Search documentation for specific libraries and queries.

Parameters:

query (string): The search query (e.g., "How to publish a package with UV")
library (string): The library to search in (langchain, openai, llama-index, uv)

Example:

result = await session.call_tool("get_docs", {
    "query": "How to publish a package with uv on gitlab",
    "library": "uv"
})

🔧 Configuration

Supported Libraries

LangChain: python.langchain.com/docs
OpenAI: platform.openai.com/docs
Llama-Index: docs.llamaindex.ai/en/stable
UV: docs.astral.sh/uv

LLM Model

Currently configured to use llama-3.1-8b-instant from Groq.
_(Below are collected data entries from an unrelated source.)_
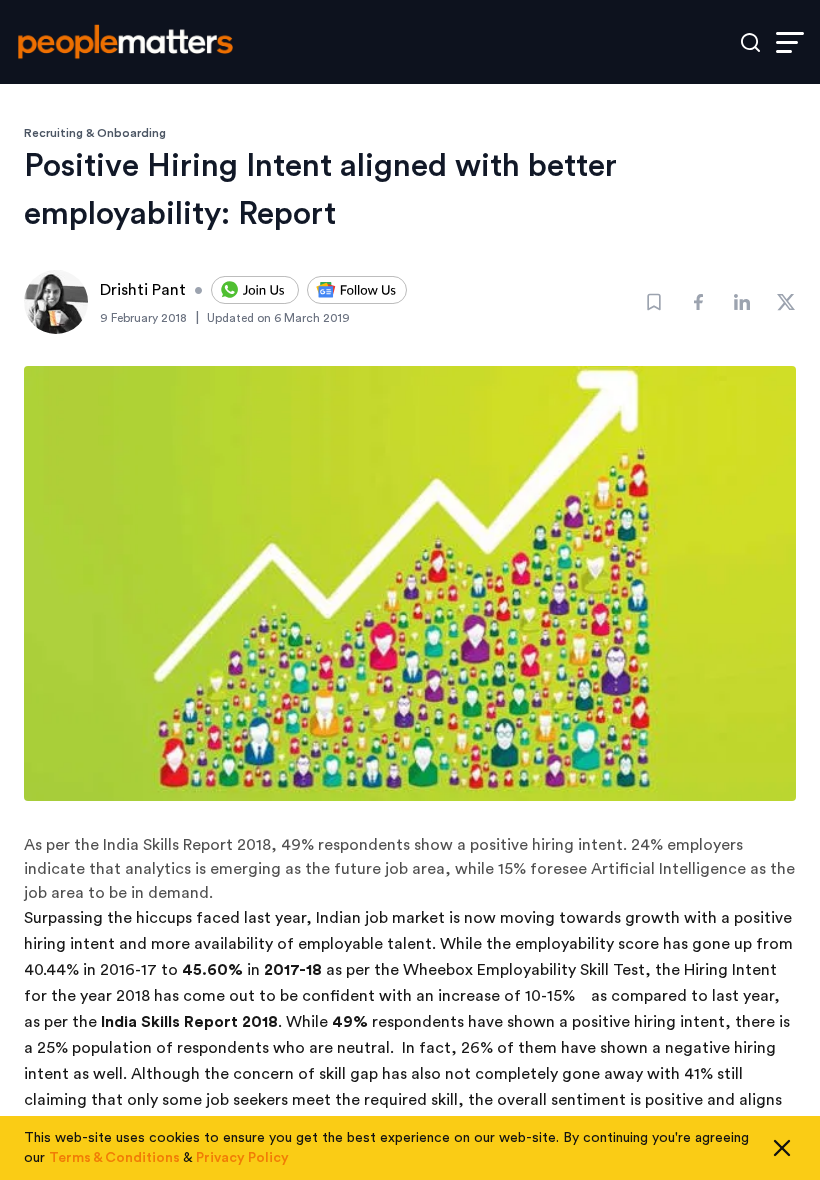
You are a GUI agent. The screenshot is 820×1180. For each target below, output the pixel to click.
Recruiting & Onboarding (95, 133)
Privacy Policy (242, 1158)
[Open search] (750, 42)
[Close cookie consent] (782, 1148)
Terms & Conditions (114, 1158)
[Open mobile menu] (790, 42)
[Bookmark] (654, 302)
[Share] (698, 302)
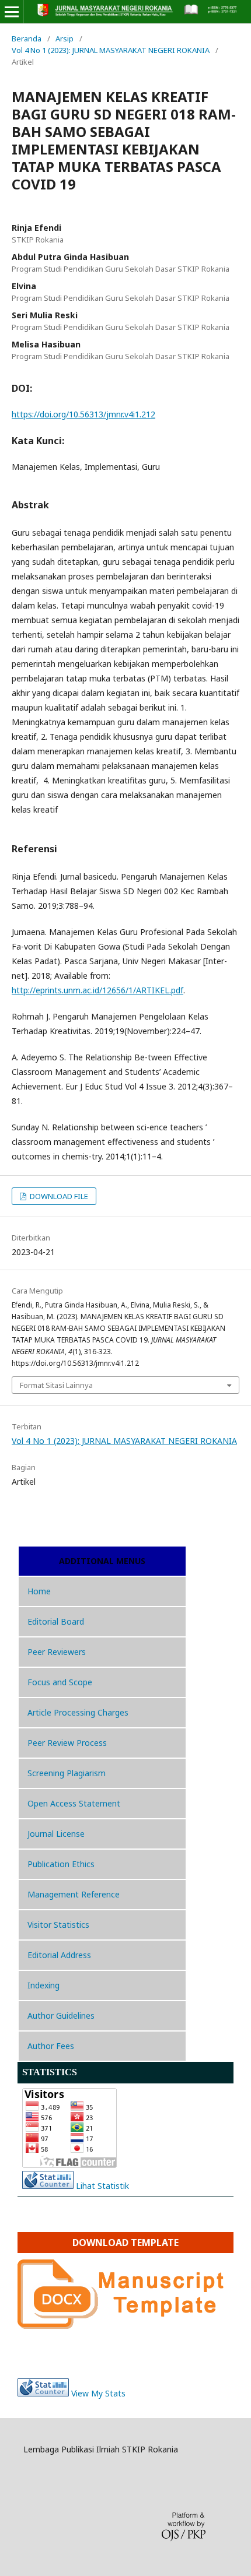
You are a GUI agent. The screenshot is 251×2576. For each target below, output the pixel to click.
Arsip (64, 38)
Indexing (43, 1985)
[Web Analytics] (43, 2393)
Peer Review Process (67, 1742)
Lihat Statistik (102, 2185)
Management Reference (73, 1894)
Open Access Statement (73, 1803)
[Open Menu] (11, 11)
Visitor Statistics (58, 1924)
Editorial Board (55, 1621)
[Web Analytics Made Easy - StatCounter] (48, 2185)
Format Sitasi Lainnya (56, 1385)
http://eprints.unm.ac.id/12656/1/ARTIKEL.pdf (97, 990)
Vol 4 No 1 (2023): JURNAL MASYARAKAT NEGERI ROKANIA (111, 50)
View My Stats (98, 2393)
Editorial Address (59, 1954)
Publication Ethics (61, 1863)
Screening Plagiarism (66, 1773)
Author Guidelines (61, 2015)
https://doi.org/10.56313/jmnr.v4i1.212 (83, 414)
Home (39, 1591)
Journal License (56, 1833)
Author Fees (50, 2045)
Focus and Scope (59, 1682)
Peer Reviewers (56, 1651)
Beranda (26, 38)
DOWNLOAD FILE (58, 1196)
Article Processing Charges (77, 1712)
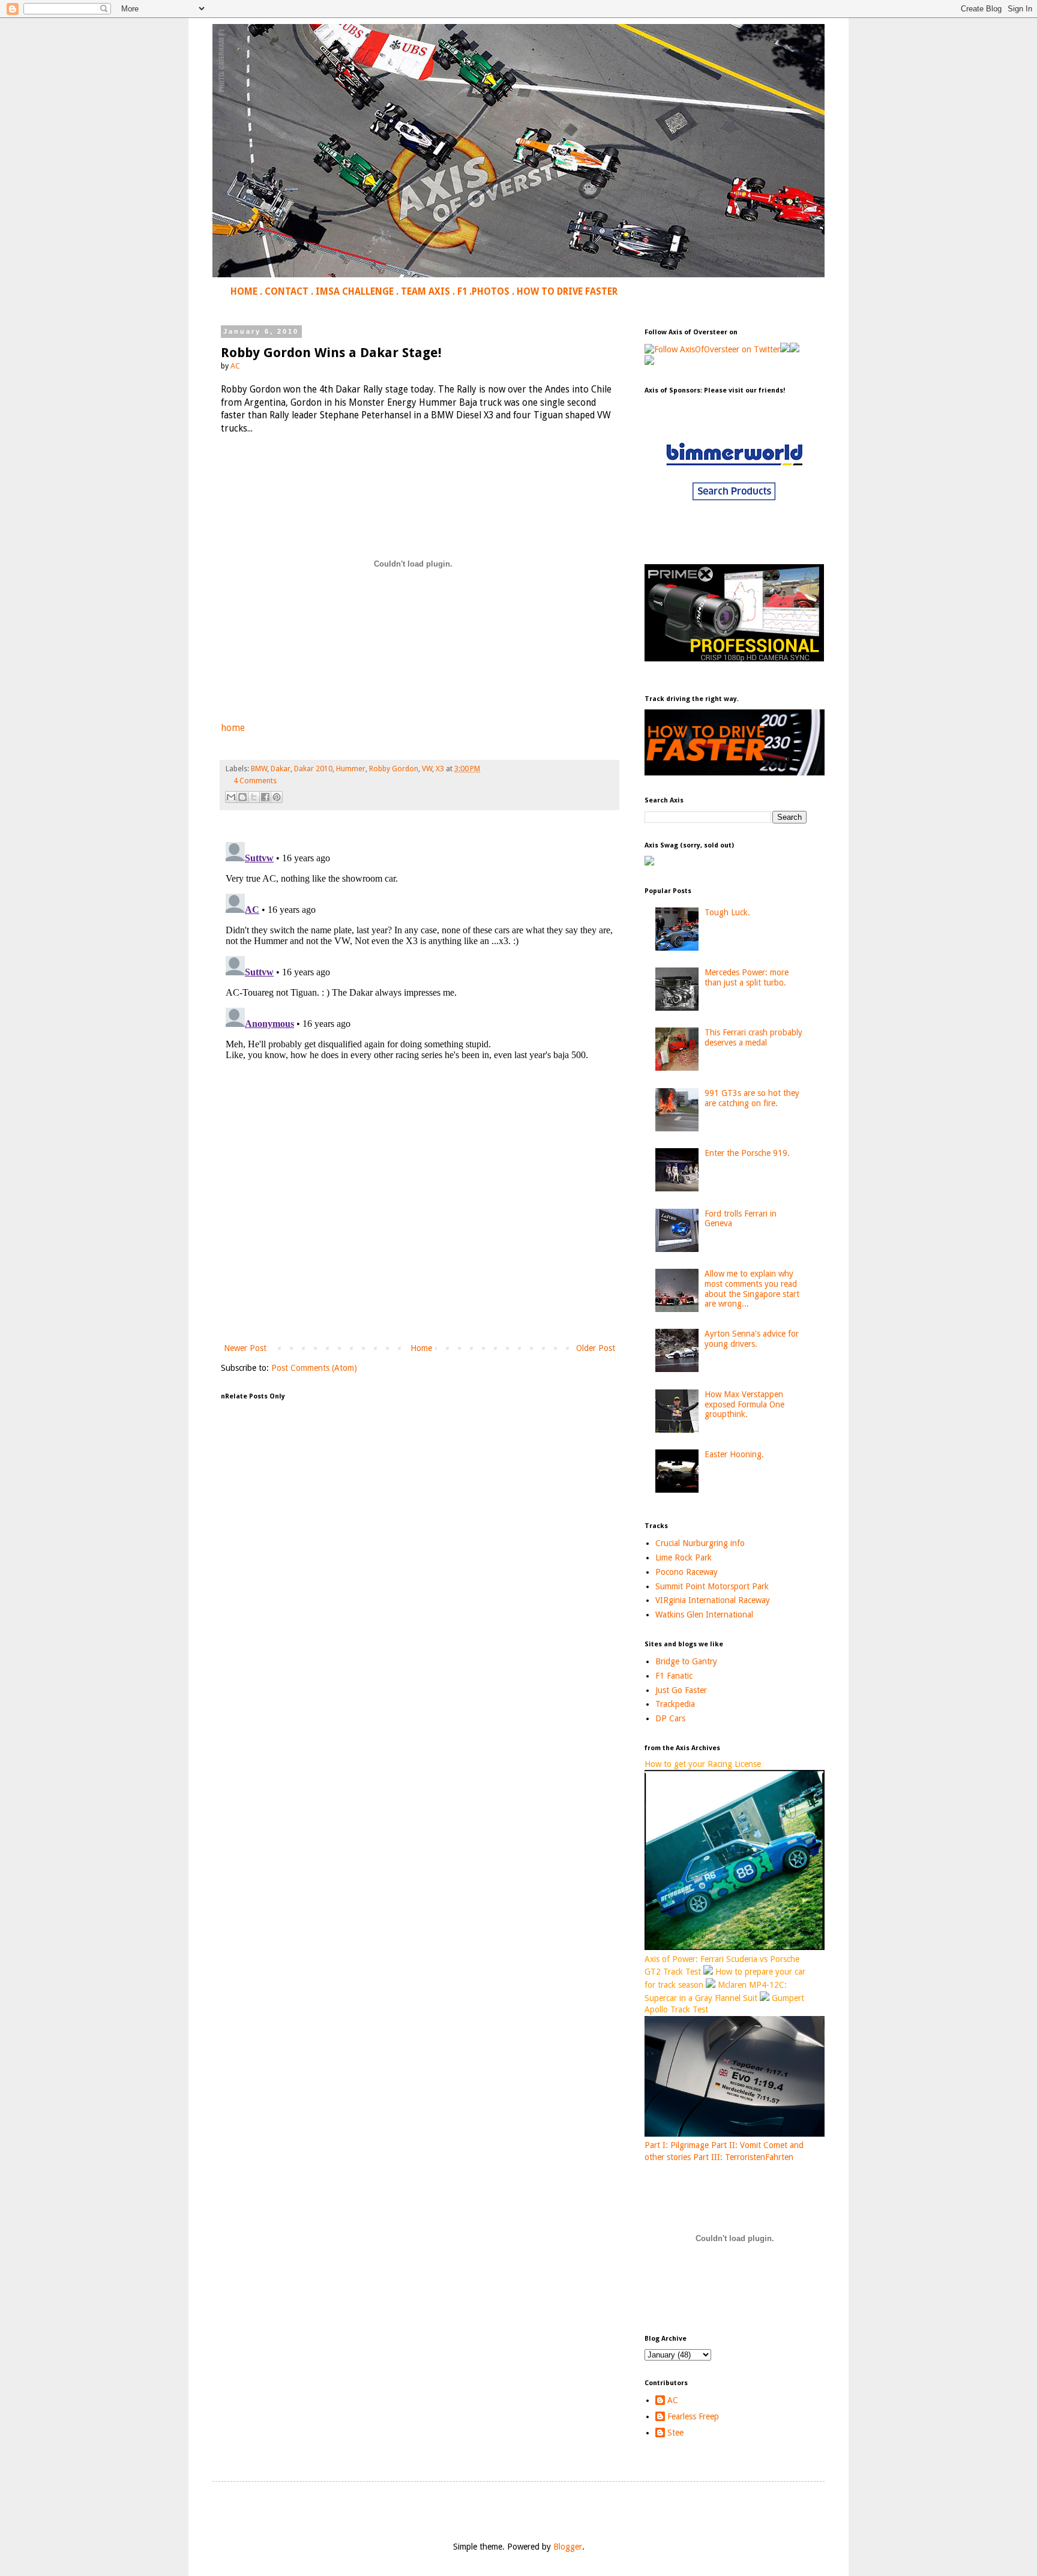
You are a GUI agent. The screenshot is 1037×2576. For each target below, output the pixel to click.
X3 (440, 768)
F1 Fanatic (674, 1676)
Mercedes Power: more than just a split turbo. (747, 977)
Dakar (280, 768)
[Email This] (231, 797)
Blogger (567, 2546)
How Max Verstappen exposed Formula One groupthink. (744, 1404)
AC (672, 2400)
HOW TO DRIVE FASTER (567, 291)
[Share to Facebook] (265, 797)
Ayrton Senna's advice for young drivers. (752, 1339)
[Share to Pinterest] (277, 797)
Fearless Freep (693, 2416)
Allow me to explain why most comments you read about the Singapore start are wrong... (752, 1288)
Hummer (350, 768)
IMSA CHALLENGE (355, 291)
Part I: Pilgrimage (677, 2145)
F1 (462, 291)
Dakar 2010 (313, 768)
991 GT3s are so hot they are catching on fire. (752, 1098)
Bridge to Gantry (686, 1661)
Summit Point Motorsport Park (712, 1586)
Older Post (595, 1348)
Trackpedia (675, 1704)
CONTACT (286, 291)
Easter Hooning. (734, 1454)
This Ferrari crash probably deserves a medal (753, 1037)
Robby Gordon (393, 768)
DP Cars (670, 1718)
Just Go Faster (681, 1690)
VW (427, 768)
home (233, 728)
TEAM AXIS (425, 291)
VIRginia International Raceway (712, 1600)
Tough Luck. (727, 912)
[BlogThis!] (242, 797)
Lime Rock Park (683, 1557)
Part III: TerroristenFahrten (743, 2157)
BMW (259, 768)
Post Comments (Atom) (314, 1368)
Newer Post (245, 1348)
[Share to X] (254, 797)
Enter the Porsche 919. (747, 1153)
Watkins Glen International (704, 1614)
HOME (243, 291)
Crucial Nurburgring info (700, 1543)
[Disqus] (419, 987)
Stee (675, 2432)
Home (421, 1348)
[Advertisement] (419, 1242)
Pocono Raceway (686, 1572)
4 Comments (255, 780)
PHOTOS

You can modify this in:

mcp_server.py (line 52)
client.py (line 41)

⚠️ Common Issues & Solutions

Rate Limiting

If you encounter rate limit errors:

Wait: Rate limits reset after a short period (usually 60 seconds)
Upgrade: Consider upgrading your Groq plan for higher limits
Optimize: Reduce the chunk size in fetch_url function
Retry: The system will automatically retry after rate limit resets

API Key Issues

Ensure your .env file is in the root directory
Verify API keys are valid and active
Check that you have sufficient credits/quota

Import Errors

Make sure you're running commands from within the virtual environment:

source .venv/bin/activate  # On Linux/Mac
# or
.venv\Scripts\activate     # On Windows

🛠️ Development

Adding New Documentation Sources

To add support for new documentation sites, update the docs_urls dictionary in mcp_server.py:

docs_urls = {
    "your-library": "docs.yourlibrary.com",
    # ... existing entries
}

Popular Libraries You Can Add:

FastAPI: fastapi.tiangolo.com
Django: docs.djangoproject.com
Flask: flask.palletsprojects.com
Pandas: pandas.pydata.org/docs
NumPy: numpy.org/doc
Scikit-learn: scikit-learn.org/stable
TensorFlow: tensorflow.org/api_docs
PyTorch: pytorch.org/docs
Requests: docs.python-requests.org
Pydantic: docs.pydantic.dev
SQLAlchemy: docs.sqlalchemy.org
Celery: docs.celeryq.dev
Streamlit: docs.streamlit.io
Gradio: gradio.app/docs

Simply add any library's official documentation URL to expand the search capabilities!

Customizing LLM Behavior

Modify the system prompts in:

fetch_url() function for web scraping behavior
client.py for response formatting

📊 Performance Notes

Token Usage: Each web page can consume 1000-5000 tokens depending on content size
Rate Limits: Free Groq tier allows 6000 tokens per minute
Processing Time: Typical response time is 5-15 seconds per query
Concurrent Requests: Limited by API rate limits

🤝 Contributing

Fork the repository
Create a feature branch
Make your changes
Test thoroughly
Submit a pull request

📄 License

This project is licensed under the MIT License - see the LICENSE file for details.

🆘 Support

If you encounter issues:

Check the Common Issues section
Verify your API keys and quotas
Ensure you're using the latest dependencies
Open an issue with detailed error messages

🔗 Useful Links

Note: This tool is designed for educational and development purposes. Please respect rate limits and terms of service for all APIs used.